→ **Texto proporcionado**:

******

Hay una tradición cinematográfica noble, respetable y a la que yo generalmente adhiero que piensa que mostrar cuidadosamente recreaciones de tragedias reales se pisa con el morbo y la abyección de la que hablaba un artículo de Jacques Rivette y su famosa lectura por parte de Serge Daney. Pero a la vez me es inevitable pensar que la cultura audiovisual actual lleva a que pocas personas reaccionen y entiendan eso que no ven, que no les es mostrado clara y directamente. UN AÑO, UNA NOCHE muestra varias escenas del atentado en sí. Lacuesta tiene el cuidado de no mostrar ni a los terroristas disparando ni tampoco se ven claramente víctimas. La cámara sigue a la pareja protagónica, Ramón y Celine, mientras intentan cada uno por su lado escapar, esconderse y sobrevivir al caos. Son escenas fuertes que algunos podrán pensar como innecesarias, pero que me remiten a la pregunta anterior: ¿se puede seguir optando por el pudor, la discreción y el cuidado cuando el mundo no parece entender razones si a algunas personas no se las ponen frente a los ojos? No son videojuegos, son vidas que se rompen para siempre.
Es una discusión difícil, pero en esta película la posibilidad de experimentar físicamente lo que pudieron haber sentido personas como Ramón y Celine es fundamental para entender sus diferentes derroteros emocionales a partir de lo sucedido. Al principio serán breves y confusos flashbacks pero más adelante las vivencias se irán mostrando con más claridad y crudeza, hasta con cierto misterio a la hora de realmente entender bien qué es lo que les sucedió allí. Es una película que con inteligencia y profundidad amplía la idea de víctima a todos aquellos que quedan traumatizados por incidentes de ese tipo y no solo los que murieron, quedaron malheridos o a sus familiares. Cuando uno piensa en eventos como este (o los atentados en colegios), la palabra «colateral» es muy amplia y se extiende a todos los que vivieron de cerca la experiencia. ¿Cómo se sigue viviendo después de atravesar algo así? ¿Cómo se sale a la calle, se sube a un bus, se va a un concierto o a un bar cerrado sin tener miedo, sospechar de todo el mundo y quizás hasta tener reacciones del tipo racista inimaginables por esas mismas personas?

******

→ **Datos de origen**:

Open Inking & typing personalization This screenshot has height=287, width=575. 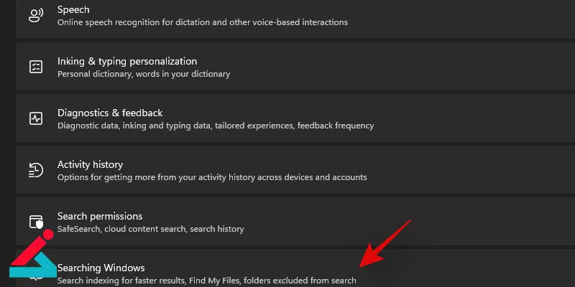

******

→ **Instrucciones de trabajo**:
1. Indica si cada afirmación concuerda con la reseña de la película y respalda cada respuesta con las palabras exactas de la reseña que lo deciden: (a) En las escenas del atentado se ve claramente a los terroristas disparando. (b) La pareja protagónica está formada por Ramón y Celine. (c) La película limita la idea de víctima a quienes murieron o quedaron malheridos.
2. Escribe la continuación de la reseña de la película a partir de su última oración.

→ **Respuestas del ejercicio**:
1.
(a) No: «Lacuesta tiene el cuidado de no mostrar ni a los terroristas disparando ni tampoco se ven claramente víctimas».
(b) Sí: «La cámara sigue a la pareja protagónica, Ramón y Celine».
(c) No: «amplía la idea de víctima a todos aquellos que quedan traumatizados por incidentes de ese tipo y no solo los que murieron, quedaron malheridos o a sus familiares».

2.
Lacuesta explora todo eso a partir de una película que a lo largo de dos horas va y vuelve en el tiempo pero se centra más que nada en las consecuencias emocionales del atentado. Ramón (Nahuel Pérez Biscayart, ya convertido en uno de los mejores actores del mundo, sin distinción de idiomas o nacionalidades) no sabe bien qué hacer. A este inmigrante español radicado en Francia le cuesta salir de la cama, tiene constantes ataques de pánico, no hace más que revivir lo sucedido, no para de hablar del tema y hasta deja su trabajo por la crisis que atraviesa. Celine (Noémie Merlant, de RETRATO DE UNA MUJER EN LLAMAS) va por el camino contrario. No le dice a nadie que estuvo en el atentado, trata de analizarlo con frialdad sociopolítica (trabaja en un centro en el que viven jóvenes sin hogar, la mayoría de ellos inmigrantes) y se ocupa más que nada de ser el sostén emocional de Ramón, su pareja, cuidándolo y tratando de ayudarlo.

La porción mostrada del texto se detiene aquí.